Please format the entries below as a Markdown table with two columns, Row and Line, numbering each line in order and leaving out any blank lines.
══════════════════════════════
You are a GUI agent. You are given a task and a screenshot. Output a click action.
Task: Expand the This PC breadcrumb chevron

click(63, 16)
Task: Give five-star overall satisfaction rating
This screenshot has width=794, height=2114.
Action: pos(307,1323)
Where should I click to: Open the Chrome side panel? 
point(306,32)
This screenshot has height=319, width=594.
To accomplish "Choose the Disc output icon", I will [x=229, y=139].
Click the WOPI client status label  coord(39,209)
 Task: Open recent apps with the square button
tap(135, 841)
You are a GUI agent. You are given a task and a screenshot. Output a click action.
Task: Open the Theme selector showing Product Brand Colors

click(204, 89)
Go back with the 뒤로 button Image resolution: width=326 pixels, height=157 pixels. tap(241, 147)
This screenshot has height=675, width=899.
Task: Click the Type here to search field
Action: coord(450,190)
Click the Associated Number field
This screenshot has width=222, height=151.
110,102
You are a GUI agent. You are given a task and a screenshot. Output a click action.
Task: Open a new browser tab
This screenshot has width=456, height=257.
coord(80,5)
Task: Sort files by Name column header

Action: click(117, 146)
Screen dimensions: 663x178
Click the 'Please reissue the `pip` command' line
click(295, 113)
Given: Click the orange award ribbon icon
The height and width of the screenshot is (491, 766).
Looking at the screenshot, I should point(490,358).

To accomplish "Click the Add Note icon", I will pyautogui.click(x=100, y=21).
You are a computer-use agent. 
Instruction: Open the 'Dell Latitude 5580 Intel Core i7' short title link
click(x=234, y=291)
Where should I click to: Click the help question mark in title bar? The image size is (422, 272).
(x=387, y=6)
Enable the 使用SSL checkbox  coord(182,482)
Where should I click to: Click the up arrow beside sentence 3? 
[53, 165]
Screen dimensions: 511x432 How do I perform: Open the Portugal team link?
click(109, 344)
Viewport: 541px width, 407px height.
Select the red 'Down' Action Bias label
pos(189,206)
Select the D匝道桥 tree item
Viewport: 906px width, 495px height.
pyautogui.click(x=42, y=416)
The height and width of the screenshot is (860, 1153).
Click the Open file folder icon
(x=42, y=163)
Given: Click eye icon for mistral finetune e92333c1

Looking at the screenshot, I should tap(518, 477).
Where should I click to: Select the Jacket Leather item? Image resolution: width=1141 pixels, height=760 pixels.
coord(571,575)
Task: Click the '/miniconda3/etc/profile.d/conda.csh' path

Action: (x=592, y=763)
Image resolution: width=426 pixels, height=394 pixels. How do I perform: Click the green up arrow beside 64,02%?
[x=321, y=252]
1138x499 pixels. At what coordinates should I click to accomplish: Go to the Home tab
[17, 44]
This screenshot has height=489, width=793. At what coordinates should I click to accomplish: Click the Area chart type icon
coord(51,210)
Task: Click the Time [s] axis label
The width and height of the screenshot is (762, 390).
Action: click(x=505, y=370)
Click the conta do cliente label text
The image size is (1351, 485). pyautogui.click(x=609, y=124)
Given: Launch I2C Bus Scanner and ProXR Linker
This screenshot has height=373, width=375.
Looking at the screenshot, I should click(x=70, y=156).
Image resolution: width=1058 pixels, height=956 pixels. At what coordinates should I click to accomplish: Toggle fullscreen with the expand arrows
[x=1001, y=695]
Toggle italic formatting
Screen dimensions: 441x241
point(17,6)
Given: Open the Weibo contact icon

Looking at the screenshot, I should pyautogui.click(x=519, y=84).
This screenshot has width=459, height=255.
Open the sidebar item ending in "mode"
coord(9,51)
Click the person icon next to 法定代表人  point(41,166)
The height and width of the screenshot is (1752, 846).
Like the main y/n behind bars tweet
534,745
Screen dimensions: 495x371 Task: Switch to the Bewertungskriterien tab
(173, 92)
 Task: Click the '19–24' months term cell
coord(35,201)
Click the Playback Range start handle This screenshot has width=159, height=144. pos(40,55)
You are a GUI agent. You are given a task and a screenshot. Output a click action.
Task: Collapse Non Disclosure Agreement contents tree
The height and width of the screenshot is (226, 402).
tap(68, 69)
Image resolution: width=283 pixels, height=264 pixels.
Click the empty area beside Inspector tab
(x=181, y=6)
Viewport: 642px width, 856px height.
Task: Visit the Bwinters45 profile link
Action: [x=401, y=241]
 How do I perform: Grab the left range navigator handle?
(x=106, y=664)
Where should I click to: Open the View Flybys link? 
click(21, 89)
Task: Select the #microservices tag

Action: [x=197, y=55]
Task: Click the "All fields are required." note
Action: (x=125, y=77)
══════════════════════════════
Answer for this exercise:
| Row | Line |
|---|---|
| 1 | You are a GUI agent. You are given a task and a screenshot. Output a click action. |
| 2 | Task: Expand the This PC breadcrumb chevron |
| 3 | click(63, 16) |
| 4 | Task: Give five-star overall satisfaction rating |
| 5 | This screenshot has width=794, height=2114. |
| 6 | Action: pos(307,1323) |
| 7 | Where should I click to: Open the Chrome side panel?  |
| 8 | point(306,32) |
| 9 | This screenshot has height=319, width=594. |
| 10 | To accomplish "Choose the Disc output icon", I will [x=229, y=139]. |
| 11 | Click the WOPI client status label  coord(39,209) |
| 12 |  Task: Open recent apps with the square button |
| 13 | tap(135, 841) |
| 14 | You are a GUI agent. You are given a task and a screenshot. Output a click action. |
| 15 | Task: Open the Theme selector showing Product Brand Colors |
| 16 | click(204, 89) |
| 17 | Go back with the 뒤로 button Image resolution: width=326 pixels, height=157 pixels. tap(241, 147) |
| 18 | This screenshot has height=675, width=899. |
| 19 | Task: Click the Type here to search field |
| 20 | Action: coord(450,190) |
| 21 | Click the Associated Number field |
| 22 | This screenshot has width=222, height=151. |
| 23 | 110,102 |
| 24 | You are a GUI agent. You are given a task and a screenshot. Output a click action. |
| 25 | Task: Open a new browser tab |
| 26 | This screenshot has width=456, height=257. |
| 27 | coord(80,5) |
| 28 | Task: Sort files by Name column header |
| 29 | Action: click(117, 146) |
| 30 | Screen dimensions: 663x178 |
| 31 | Click the 'Please reissue the `pip` command' line |
| 32 | click(295, 113) |
| 33 | Given: Click the orange award ribbon icon |
| 34 | The height and width of the screenshot is (491, 766). |
| 35 | Looking at the screenshot, I should point(490,358). |
| 36 | To accomplish "Click the Add Note icon", I will pyautogui.click(x=100, y=21). |
| 37 | You are a computer-use agent.  |
| 38 | Instruction: Open the 'Dell Latitude 5580 Intel Core i7' short title link |
| 39 | click(x=234, y=291) |
| 40 | Where should I click to: Click the help question mark in title bar? The image size is (422, 272). |
| 41 | (x=387, y=6) |
| 42 | Enable the 使用SSL checkbox  coord(182,482) |
| 43 | Where should I click to: Click the up arrow beside sentence 3?  |
| 44 | [53, 165] |
| 45 | Screen dimensions: 511x432 How do I perform: Open the Portugal team link? |
| 46 | click(109, 344) |
| 47 | Viewport: 541px width, 407px height. |
| 48 | Select the red 'Down' Action Bias label |
| 49 | pos(189,206) |
| 50 | Select the D匝道桥 tree item |
| 51 | Viewport: 906px width, 495px height. |
| 52 | pyautogui.click(x=42, y=416) |
| 53 | The height and width of the screenshot is (860, 1153). |
| 54 | Click the Open file folder icon |
| 55 | (x=42, y=163) |
| 56 | Given: Click eye icon for mistral finetune e92333c1 |
| 57 | Looking at the screenshot, I should tap(518, 477). |
| 58 | Where should I click to: Select the Jacket Leather item? Image resolution: width=1141 pixels, height=760 pixels. |
| 59 | coord(571,575) |
| 60 | Task: Click the '/miniconda3/etc/profile.d/conda.csh' path |
| 61 | Action: (x=592, y=763) |
| 62 | Image resolution: width=426 pixels, height=394 pixels. How do I perform: Click the green up arrow beside 64,02%? |
| 63 | [x=321, y=252] |
| 64 | 1138x499 pixels. At what coordinates should I click to accomplish: Go to the Home tab |
| 65 | [17, 44] |
| 66 | This screenshot has height=489, width=793. At what coordinates should I click to accomplish: Click the Area chart type icon |
| 67 | coord(51,210) |
| 68 | Task: Click the Time [s] axis label |
| 69 | The width and height of the screenshot is (762, 390). |
| 70 | Action: click(x=505, y=370) |
| 71 | Click the conta do cliente label text |
| 72 | The image size is (1351, 485). pyautogui.click(x=609, y=124) |
| 73 | Given: Launch I2C Bus Scanner and ProXR Linker |
| 74 | This screenshot has height=373, width=375. |
| 75 | Looking at the screenshot, I should click(x=70, y=156). |
| 76 | Image resolution: width=1058 pixels, height=956 pixels. At what coordinates should I click to accomplish: Toggle fullscreen with the expand arrows |
| 77 | [x=1001, y=695] |
| 78 | Toggle italic formatting |
| 79 | Screen dimensions: 441x241 |
| 80 | point(17,6) |
| 81 | Given: Open the Weibo contact icon |
| 82 | Looking at the screenshot, I should pyautogui.click(x=519, y=84). |
| 83 | This screenshot has width=459, height=255. |
| 84 | Open the sidebar item ending in "mode" |
| 85 | coord(9,51) |
| 86 | Click the person icon next to 法定代表人  point(41,166) |
| 87 | The height and width of the screenshot is (1752, 846). |
| 88 | Like the main y/n behind bars tweet |
| 89 | 534,745 |
| 90 | Screen dimensions: 495x371 Task: Switch to the Bewertungskriterien tab |
| 91 | (173, 92) |
| 92 |  Task: Click the '19–24' months term cell |
| 93 | coord(35,201) |
| 94 | Click the Playback Range start handle This screenshot has width=159, height=144. pos(40,55) |
| 95 | You are a GUI agent. You are given a task and a screenshot. Output a click action. |
| 96 | Task: Collapse Non Disclosure Agreement contents tree |
| 97 | The height and width of the screenshot is (226, 402). |
| 98 | tap(68, 69) |
| 99 | Image resolution: width=283 pixels, height=264 pixels. |
| 100 | Click the empty area beside Inspector tab |
| 101 | (x=181, y=6) |
| 102 | Viewport: 642px width, 856px height. |
| 103 | Task: Visit the Bwinters45 profile link |
| 104 | Action: [x=401, y=241] |
| 105 |  How do I perform: Grab the left range navigator handle? |
| 106 | (x=106, y=664) |
| 107 | Where should I click to: Open the View Flybys link?  |
| 108 | click(21, 89) |
| 109 | Task: Select the #microservices tag |
| 110 | Action: [x=197, y=55] |
| 111 | Task: Click the "All fields are required." note |
| 112 | Action: (x=125, y=77) |